Looking towards the future, Lima Airport Partners remains focused on the continued growth and expansion of Jorge Chávez. Plans are already underway for the construction of a second runway, for which the Peruvian government has undertaken to provide LAP with an additional seven million square metres of land. The Peruvian government is working actively to provide the land needed for the airport’s expansion by February 2013, and the runway will be operational five years after LAP receives all of the land in question. The second runway will be served by an enlarged passenger terminal, designed to meet growing demand.

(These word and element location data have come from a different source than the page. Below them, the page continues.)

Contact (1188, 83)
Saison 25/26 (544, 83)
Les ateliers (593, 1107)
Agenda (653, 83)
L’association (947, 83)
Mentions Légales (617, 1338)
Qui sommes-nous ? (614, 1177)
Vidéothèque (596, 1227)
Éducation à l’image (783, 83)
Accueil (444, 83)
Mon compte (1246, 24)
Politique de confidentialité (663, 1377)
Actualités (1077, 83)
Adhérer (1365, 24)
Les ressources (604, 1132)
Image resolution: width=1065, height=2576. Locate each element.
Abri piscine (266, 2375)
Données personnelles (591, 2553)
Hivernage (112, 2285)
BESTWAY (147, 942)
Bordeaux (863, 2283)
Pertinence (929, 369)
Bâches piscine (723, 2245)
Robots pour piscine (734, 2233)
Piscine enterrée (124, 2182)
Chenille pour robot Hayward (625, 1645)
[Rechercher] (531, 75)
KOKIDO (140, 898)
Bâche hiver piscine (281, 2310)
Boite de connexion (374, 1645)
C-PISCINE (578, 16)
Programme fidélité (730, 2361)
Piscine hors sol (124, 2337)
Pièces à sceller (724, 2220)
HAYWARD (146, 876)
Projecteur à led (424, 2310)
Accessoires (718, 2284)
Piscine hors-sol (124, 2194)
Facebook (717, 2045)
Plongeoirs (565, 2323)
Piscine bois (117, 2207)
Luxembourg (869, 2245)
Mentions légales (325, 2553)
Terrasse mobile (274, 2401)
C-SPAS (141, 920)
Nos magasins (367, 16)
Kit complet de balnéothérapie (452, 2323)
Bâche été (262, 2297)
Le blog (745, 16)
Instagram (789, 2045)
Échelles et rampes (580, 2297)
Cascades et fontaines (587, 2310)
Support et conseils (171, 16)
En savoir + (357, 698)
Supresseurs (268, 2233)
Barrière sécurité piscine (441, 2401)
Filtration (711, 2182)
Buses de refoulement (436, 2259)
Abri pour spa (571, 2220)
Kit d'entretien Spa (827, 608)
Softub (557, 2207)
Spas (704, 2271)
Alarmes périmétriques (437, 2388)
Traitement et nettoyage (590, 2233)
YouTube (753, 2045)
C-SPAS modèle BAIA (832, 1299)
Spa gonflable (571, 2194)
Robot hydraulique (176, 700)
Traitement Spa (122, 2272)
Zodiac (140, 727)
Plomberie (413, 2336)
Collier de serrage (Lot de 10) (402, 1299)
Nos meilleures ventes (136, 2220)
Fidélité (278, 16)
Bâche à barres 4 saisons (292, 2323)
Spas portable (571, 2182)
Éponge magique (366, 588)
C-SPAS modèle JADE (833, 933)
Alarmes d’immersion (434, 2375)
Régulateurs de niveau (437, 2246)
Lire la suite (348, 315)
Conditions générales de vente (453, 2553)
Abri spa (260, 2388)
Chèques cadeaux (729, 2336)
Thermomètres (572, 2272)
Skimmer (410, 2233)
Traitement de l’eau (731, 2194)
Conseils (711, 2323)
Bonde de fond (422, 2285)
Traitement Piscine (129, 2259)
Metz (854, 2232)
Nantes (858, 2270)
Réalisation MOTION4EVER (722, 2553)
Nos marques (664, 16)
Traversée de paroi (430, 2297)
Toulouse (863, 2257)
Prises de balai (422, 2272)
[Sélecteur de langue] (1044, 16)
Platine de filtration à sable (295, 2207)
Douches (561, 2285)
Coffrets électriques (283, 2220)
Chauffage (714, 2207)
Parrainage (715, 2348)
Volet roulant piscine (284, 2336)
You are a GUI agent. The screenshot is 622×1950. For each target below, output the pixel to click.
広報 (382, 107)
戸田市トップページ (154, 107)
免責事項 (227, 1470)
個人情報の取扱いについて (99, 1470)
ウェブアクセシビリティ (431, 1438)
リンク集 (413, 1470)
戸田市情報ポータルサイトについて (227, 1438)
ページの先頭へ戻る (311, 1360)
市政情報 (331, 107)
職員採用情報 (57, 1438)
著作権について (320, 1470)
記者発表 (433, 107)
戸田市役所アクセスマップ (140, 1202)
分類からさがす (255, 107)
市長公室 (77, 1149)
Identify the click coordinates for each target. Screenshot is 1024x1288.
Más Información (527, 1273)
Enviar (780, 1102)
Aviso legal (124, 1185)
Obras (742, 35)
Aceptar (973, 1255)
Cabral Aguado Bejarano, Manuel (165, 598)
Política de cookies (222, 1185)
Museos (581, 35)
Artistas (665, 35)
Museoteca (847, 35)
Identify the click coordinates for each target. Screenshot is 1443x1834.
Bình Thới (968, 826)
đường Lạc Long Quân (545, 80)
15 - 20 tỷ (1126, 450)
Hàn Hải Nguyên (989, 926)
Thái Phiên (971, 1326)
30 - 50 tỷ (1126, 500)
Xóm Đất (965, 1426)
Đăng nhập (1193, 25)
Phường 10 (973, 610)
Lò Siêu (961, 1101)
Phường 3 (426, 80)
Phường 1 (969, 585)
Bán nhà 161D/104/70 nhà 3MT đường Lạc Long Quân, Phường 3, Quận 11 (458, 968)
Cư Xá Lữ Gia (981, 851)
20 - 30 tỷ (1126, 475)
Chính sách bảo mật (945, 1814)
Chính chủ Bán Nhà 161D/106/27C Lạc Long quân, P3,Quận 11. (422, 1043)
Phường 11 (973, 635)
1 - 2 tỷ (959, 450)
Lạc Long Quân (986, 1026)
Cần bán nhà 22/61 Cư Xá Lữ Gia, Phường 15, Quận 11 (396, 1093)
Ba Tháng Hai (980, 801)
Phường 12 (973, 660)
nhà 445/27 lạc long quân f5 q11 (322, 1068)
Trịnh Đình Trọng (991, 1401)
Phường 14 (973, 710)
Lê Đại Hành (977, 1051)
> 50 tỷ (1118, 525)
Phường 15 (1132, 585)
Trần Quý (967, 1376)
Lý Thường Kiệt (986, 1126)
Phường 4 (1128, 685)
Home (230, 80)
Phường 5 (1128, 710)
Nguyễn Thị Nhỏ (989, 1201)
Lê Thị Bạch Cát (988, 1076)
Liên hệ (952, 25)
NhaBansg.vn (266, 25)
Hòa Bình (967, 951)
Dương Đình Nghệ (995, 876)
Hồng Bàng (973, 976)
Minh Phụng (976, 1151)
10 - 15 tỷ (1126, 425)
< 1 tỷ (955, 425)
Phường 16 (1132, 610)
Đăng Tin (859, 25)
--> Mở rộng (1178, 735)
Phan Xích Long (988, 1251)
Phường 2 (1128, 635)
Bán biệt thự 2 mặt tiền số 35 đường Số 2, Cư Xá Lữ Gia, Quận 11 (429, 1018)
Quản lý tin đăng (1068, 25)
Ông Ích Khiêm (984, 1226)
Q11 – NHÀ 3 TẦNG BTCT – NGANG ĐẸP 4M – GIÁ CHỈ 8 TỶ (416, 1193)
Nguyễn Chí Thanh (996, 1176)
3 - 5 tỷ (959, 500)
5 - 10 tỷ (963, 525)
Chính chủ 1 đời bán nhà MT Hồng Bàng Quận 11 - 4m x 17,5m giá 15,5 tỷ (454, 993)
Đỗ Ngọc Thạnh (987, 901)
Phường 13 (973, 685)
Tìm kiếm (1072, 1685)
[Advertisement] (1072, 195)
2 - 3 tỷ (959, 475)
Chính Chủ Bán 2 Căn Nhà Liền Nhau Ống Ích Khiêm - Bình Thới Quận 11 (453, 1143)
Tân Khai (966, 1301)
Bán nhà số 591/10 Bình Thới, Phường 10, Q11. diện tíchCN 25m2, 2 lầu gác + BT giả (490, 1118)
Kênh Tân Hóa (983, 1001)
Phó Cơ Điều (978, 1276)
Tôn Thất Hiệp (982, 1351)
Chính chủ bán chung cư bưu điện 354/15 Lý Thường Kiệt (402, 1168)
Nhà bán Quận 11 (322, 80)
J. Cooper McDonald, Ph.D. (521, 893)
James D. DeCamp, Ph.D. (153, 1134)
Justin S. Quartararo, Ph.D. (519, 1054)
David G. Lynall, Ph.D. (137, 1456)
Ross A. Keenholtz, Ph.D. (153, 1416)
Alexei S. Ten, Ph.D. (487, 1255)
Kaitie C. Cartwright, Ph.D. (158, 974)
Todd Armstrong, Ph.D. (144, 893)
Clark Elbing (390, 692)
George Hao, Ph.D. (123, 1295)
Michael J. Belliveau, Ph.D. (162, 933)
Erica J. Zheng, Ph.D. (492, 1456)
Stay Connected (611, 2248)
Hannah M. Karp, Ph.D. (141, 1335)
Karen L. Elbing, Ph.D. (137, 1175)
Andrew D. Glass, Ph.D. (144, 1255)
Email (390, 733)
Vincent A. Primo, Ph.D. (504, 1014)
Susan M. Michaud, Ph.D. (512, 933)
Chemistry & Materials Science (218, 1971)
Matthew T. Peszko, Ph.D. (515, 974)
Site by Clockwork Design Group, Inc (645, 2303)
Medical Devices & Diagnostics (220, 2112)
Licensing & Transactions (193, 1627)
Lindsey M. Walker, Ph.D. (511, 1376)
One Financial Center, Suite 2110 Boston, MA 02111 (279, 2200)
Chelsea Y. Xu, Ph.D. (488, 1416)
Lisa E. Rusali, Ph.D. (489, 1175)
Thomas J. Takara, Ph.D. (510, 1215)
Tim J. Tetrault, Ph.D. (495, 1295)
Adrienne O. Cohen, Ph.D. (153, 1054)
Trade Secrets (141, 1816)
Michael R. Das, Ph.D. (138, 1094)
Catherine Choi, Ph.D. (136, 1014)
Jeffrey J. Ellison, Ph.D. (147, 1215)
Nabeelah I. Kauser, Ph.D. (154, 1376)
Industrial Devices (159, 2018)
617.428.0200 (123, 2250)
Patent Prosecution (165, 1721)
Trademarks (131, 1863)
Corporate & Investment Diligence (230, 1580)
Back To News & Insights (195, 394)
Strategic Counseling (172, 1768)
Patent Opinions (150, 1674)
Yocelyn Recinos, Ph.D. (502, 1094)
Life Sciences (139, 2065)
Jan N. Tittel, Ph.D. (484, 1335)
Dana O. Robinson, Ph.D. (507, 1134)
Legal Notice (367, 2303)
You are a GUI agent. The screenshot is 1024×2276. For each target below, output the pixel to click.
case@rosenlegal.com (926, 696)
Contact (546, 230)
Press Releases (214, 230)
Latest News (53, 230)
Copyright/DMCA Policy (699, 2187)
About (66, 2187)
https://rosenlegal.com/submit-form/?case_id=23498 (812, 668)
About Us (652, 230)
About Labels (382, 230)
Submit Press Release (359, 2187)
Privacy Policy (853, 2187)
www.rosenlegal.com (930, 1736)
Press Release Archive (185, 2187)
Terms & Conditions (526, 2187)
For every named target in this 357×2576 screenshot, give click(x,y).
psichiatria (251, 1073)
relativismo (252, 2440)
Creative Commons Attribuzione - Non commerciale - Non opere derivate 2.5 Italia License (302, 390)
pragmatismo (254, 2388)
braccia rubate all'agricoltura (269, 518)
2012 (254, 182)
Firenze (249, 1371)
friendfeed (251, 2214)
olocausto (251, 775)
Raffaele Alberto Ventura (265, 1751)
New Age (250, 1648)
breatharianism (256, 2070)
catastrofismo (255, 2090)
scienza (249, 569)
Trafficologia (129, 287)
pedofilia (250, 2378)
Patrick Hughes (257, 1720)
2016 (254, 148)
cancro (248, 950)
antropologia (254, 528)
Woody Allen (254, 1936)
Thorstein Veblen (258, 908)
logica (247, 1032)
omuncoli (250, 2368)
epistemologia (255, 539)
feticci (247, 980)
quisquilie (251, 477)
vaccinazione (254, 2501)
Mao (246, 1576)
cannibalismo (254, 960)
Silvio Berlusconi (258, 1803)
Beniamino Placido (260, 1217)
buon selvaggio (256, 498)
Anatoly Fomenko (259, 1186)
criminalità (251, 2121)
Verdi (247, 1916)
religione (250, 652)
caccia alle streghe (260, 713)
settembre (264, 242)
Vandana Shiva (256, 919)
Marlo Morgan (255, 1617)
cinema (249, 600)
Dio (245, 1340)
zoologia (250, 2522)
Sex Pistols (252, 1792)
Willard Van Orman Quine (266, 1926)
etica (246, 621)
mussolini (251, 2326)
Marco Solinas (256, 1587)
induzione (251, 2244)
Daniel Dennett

Plans also exist to take full advantage of the airport’s proximity to the port of Callao. Peru’s main port is situated less than five kilometres from the airport, and the proposed logistical and multimodal development of both transport centres would greatly enhance operations at Jorge Chávez. The logistical services centre being planned would strengthen Lima’s position as the transport hub of Latin America even more and require an investment of more than 155 million dollars, which would come from the private sector.

As an active participant in the Route Development Forum, as well as in the meetings organised by this group in the Americas, in February 2010 Lima Airport Partners played host to the regional meeting, Routes Americas, which is the most important networking forum for the airports, airlines and tourism authorities of North, Central and South America and the Caribbean. It was the first time the event had been held in South America, and it provided an excellent opportunity for route planners to experience for themselves the many factors which make Lima such a uniquely attractive destination.

About the author

Mr. Daly holds a B.S. in Industrial Engineering and a M.S. in Operations Research, both from the State University of New York at Buffalo. Jaime has 30 years of experience in logistics, airlines, banking, construction and airports. He has also been involved in consulting for the transportation and retail industries, implementing changes and processes to improve the productivity of the resources (manpower, inventory, etc).